Christopher Ifekandu Okigbo (1932–1967) is widely regarded as one of Africa’s most original and profound poetic voices.
Born in Ojoto, Anambra State, Okigbo was not only a gifted poet but also a symbol of literary courage and cultural consciousness. His poetry, rich in Igbo spirituality, Greek mythology, and modernist technique, stands as a powerful bridge between the ancestral and the avant-garde.
Okigbo is regarded as the greatest Anglophonic, postcolonial, modernist African poet of the 20th-century. He has been established beyond all reasonable doubt not only in two major studies of his works but in tributes paid to him in a collection of memorial tributes (Don’t Let Him Die; An Anthology of Memorial Poems for Christopher Okigbo) co-edited by Africa’s most outstanding novelist, Chinua Achebe (1978). His major collection of poems was listed as one of the most influential 100 African literary world of the 20th-century.
The Christopher Okigbo Collection was added to the UNESCO Memory of the World International Register in 2007. This recognition was for his documentary heritage of global importance, including manuscripts, photographs, travel documents, and transcripts. The nomination was facilitated by his daughter, Obiageli, who established the Christopher Okigbo Foundation in 2005.

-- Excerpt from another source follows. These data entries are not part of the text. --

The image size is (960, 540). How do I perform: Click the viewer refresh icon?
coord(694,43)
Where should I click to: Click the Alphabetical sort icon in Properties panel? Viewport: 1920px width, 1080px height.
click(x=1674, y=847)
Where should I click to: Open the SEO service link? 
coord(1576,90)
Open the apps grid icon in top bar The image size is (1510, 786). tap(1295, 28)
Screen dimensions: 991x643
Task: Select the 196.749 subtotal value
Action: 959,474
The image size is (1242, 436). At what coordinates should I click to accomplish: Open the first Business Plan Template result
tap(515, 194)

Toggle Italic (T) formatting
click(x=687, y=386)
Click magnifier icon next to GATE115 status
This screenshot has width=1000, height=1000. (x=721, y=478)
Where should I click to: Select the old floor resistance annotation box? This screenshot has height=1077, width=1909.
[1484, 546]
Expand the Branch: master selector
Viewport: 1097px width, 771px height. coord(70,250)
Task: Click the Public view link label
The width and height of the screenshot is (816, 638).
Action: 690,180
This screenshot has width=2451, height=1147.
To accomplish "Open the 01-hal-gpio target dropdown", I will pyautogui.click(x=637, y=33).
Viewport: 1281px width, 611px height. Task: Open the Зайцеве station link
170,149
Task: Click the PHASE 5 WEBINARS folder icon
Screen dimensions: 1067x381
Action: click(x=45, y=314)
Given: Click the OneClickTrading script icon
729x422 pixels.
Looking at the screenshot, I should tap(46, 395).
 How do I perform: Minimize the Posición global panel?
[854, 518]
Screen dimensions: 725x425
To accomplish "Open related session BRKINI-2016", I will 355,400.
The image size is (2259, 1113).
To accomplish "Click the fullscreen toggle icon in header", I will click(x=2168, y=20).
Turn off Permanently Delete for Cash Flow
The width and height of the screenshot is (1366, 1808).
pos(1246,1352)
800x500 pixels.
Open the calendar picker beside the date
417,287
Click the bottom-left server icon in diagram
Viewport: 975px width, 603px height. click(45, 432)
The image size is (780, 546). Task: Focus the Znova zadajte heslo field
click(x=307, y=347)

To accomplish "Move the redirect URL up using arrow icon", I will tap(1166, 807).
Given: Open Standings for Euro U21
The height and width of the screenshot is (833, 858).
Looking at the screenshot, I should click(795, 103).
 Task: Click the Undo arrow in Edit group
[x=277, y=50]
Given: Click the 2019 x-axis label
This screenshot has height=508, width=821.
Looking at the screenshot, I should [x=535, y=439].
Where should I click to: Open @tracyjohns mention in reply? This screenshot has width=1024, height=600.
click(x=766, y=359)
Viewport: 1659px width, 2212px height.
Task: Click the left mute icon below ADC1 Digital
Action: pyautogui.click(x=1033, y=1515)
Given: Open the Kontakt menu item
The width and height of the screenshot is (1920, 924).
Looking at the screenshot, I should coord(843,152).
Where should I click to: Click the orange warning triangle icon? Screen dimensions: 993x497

This year, there is a planned event in 2025 to celebrate Okigbo’s legacy and the inscription of his collection, but the inscription itself happened much earlier.
This year, UNESCO added 74 new documentary heritage collections to its Memory of the World Register, bringing the total number of inscribed collections to 570. The entries – from 72 countries and four international organisations – cover topics such as the scientific revolution, women’s contribution to history and major milestones of multilateralism.
The register consists of documentary collections including books, manuscripts, maps, photographs, sound or video recordings, which bear witness to the shared heritage of humanity.
Among the newly inscribed collections, fourteen pertain to scientific documentary heritage. Itḥāf Al-Mahbūb (submitted by Egypt) documents the Arab world’s contributions to astronomy, planetary movement, celestial bodies, and astrological analysis during the first millennium of our era. The archives of Charles Darwin (United Kingdom), Friedrich Nietzsche (Germany), Wilhelm Conrad Roentgen (Germany)—which contain the very first recorded X-ray photographs—and Carlos Chagas (Brazil), a pioneer in disease research, have also been included.
Other additions include collections relate to the memory of slavery, submitted by Angola, Aruba, Cabo Verde, Curaçao, and Mozambique, as well as archives concerning prominent historical women—still largely underrepresented on the register—such as girls’ education pioneer Raden Ajeng Kartini (Indonesia and the Netherlands), author Katherine Mansfield (New Zealand), and travel writers Annemarie Schwarzenbach and Ella Maillart (Switzerland).
Several collections document key moments in international cooperation, including the Geneva Conventions (1864–1949) and their protocols (1977–2005) (Switzerland), the Universal Declaration of Human Rights (United Nations), and the 1991 Windhoek Declaration (Namibia), a global reference for press freedom.